YOUR GOAL
Once you reach the line with "Screen dimensions: 1000x525", copy it and every line after it exactly, up to the end of the data. Omit the pictures.
╭─ ENTRIES SHOWN
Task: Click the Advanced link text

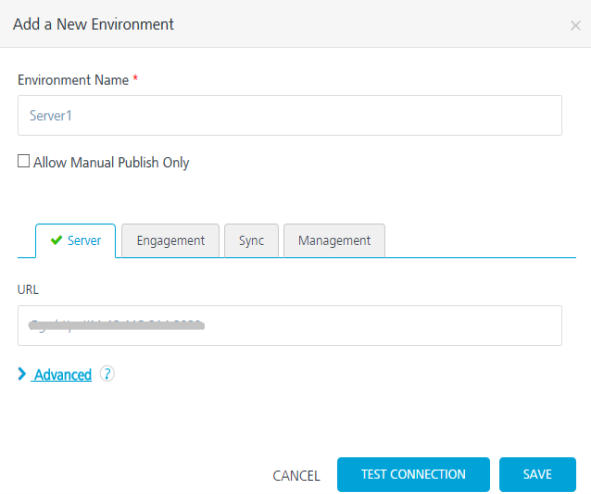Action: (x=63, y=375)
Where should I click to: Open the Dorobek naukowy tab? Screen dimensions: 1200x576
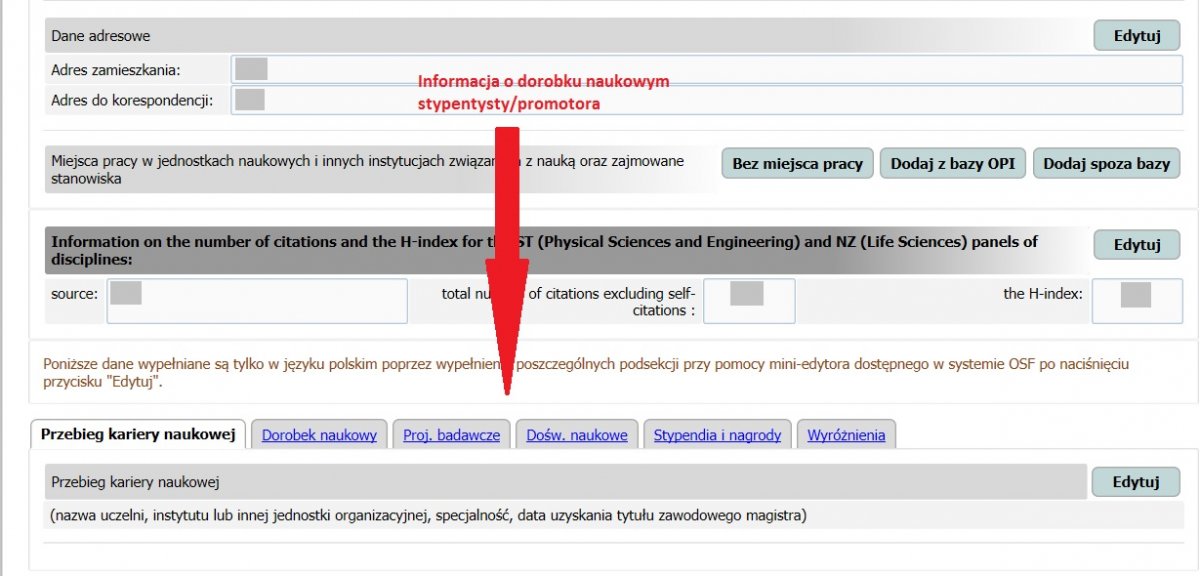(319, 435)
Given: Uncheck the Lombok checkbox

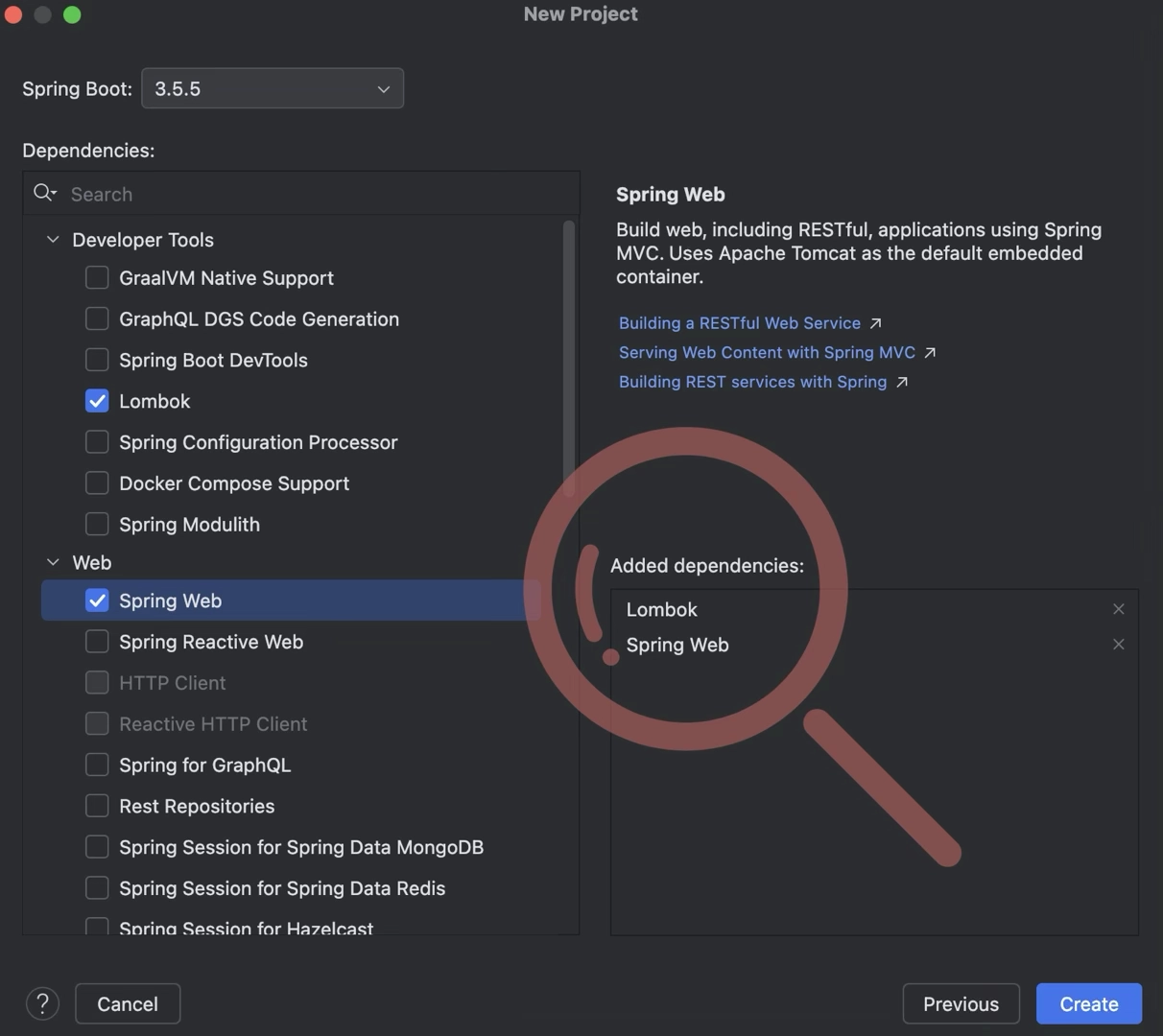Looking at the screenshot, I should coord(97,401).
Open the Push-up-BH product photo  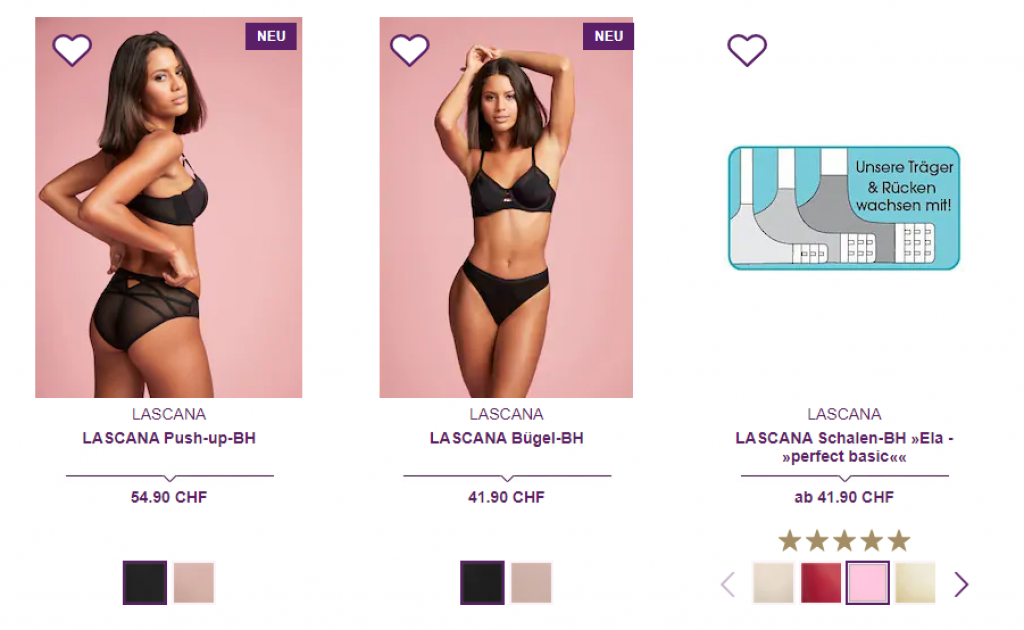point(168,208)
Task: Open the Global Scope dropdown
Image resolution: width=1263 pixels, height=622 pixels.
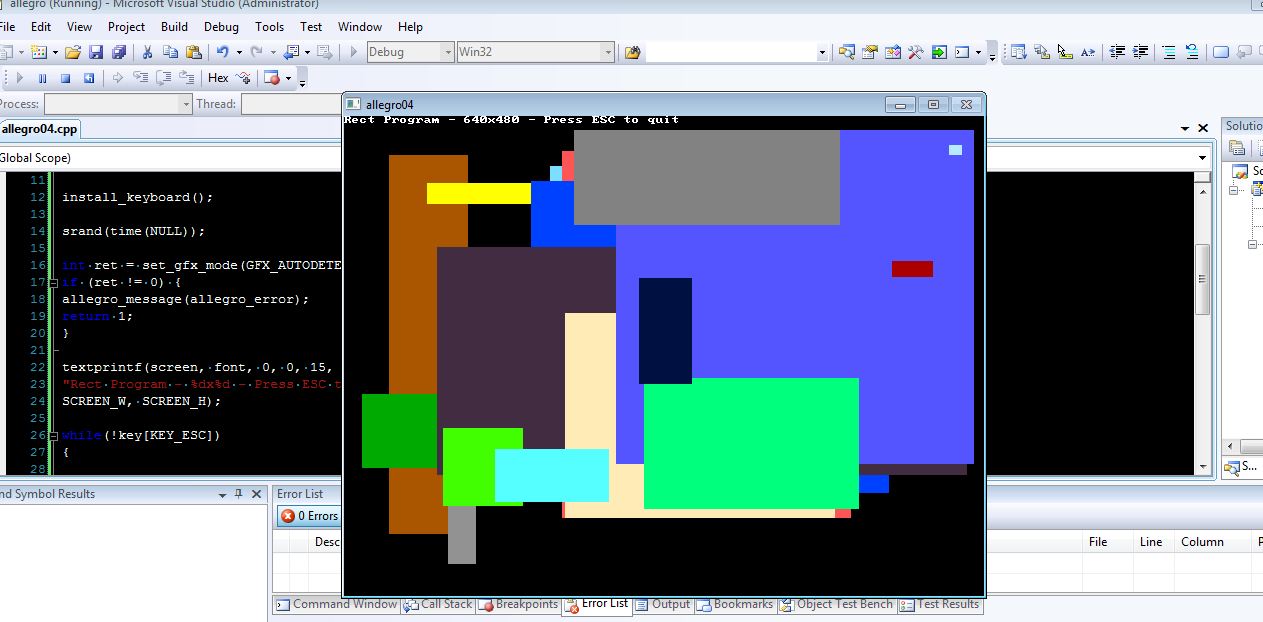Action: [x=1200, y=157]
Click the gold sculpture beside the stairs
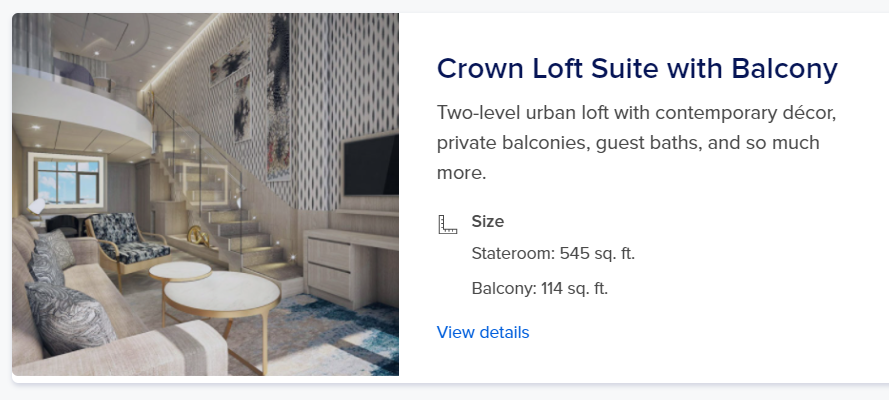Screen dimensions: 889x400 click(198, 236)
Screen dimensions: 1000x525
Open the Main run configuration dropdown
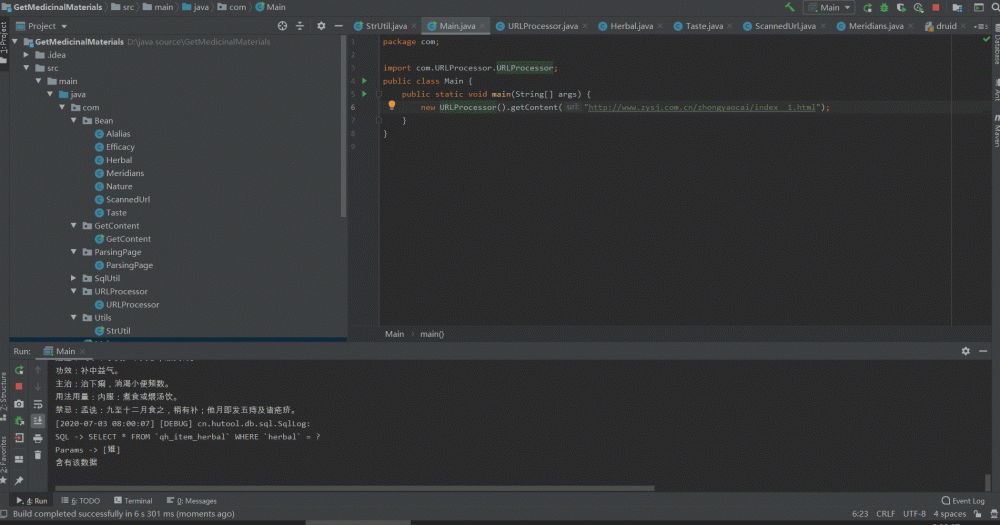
╰─
ANSWER BOX
Screen dimensions: 1000x525
Open the Main run configuration dropdown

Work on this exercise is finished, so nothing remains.